(Saved data entries)
◇ ◇ ◇ ◇ ◇ ◇ ◇
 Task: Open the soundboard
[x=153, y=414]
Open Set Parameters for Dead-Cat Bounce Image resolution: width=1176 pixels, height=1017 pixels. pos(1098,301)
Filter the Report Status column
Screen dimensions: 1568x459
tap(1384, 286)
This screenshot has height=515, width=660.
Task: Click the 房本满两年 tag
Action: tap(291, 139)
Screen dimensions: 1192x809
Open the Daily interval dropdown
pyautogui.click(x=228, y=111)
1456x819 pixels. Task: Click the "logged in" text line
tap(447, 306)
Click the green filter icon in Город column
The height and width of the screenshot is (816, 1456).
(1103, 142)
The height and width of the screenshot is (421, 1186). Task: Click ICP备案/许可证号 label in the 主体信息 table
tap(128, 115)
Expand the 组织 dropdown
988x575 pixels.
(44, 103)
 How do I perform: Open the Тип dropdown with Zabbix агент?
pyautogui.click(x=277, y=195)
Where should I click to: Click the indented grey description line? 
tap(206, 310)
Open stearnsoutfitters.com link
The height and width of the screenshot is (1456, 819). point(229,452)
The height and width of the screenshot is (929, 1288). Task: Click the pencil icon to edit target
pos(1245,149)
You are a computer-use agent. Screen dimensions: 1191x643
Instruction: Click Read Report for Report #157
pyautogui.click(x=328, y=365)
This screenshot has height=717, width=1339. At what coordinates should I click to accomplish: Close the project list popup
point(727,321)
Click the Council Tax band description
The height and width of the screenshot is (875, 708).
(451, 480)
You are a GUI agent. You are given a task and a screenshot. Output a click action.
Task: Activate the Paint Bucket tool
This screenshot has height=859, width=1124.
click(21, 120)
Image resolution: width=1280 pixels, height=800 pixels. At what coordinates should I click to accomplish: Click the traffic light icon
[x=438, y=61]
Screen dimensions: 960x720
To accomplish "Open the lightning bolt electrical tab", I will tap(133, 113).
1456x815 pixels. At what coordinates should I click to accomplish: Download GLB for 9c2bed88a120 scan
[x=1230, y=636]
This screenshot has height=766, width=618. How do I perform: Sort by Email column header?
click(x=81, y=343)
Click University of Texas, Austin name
◇ ◇ ◇ ◇ ◇ ◇ ◇
__Task to complete__:
The records above should be repeated word for word.

__Written answer__:
 Task: Open the soundboard
[x=153, y=414]
Open Set Parameters for Dead-Cat Bounce Image resolution: width=1176 pixels, height=1017 pixels. pos(1098,301)
Filter the Report Status column
Screen dimensions: 1568x459
tap(1384, 286)
This screenshot has height=515, width=660.
Task: Click the 房本满两年 tag
Action: tap(291, 139)
Screen dimensions: 1192x809
Open the Daily interval dropdown
pyautogui.click(x=228, y=111)
1456x819 pixels. Task: Click the "logged in" text line
tap(447, 306)
Click the green filter icon in Город column
The height and width of the screenshot is (816, 1456).
(1103, 142)
The height and width of the screenshot is (421, 1186). Task: Click ICP备案/许可证号 label in the 主体信息 table
tap(128, 115)
Expand the 组织 dropdown
988x575 pixels.
(44, 103)
 How do I perform: Open the Тип dropdown with Zabbix агент?
pyautogui.click(x=277, y=195)
Where should I click to: Click the indented grey description line? 
tap(206, 310)
Open stearnsoutfitters.com link
The height and width of the screenshot is (1456, 819). point(229,452)
The height and width of the screenshot is (929, 1288). Task: Click the pencil icon to edit target
pos(1245,149)
You are a computer-use agent. Screen dimensions: 1191x643
Instruction: Click Read Report for Report #157
pyautogui.click(x=328, y=365)
This screenshot has height=717, width=1339. At what coordinates should I click to accomplish: Close the project list popup
point(727,321)
Click the Council Tax band description
The height and width of the screenshot is (875, 708).
(451, 480)
You are a GUI agent. You are given a task and a screenshot. Output a click action.
Task: Activate the Paint Bucket tool
This screenshot has height=859, width=1124.
click(21, 120)
Image resolution: width=1280 pixels, height=800 pixels. At what coordinates should I click to accomplish: Click the traffic light icon
[x=438, y=61]
Screen dimensions: 960x720
To accomplish "Open the lightning bolt electrical tab", I will tap(133, 113).
1456x815 pixels. At what coordinates should I click to accomplish: Download GLB for 9c2bed88a120 scan
[x=1230, y=636]
This screenshot has height=766, width=618. How do I perform: Sort by Email column header?
click(x=81, y=343)
Click University of Texas, Austin name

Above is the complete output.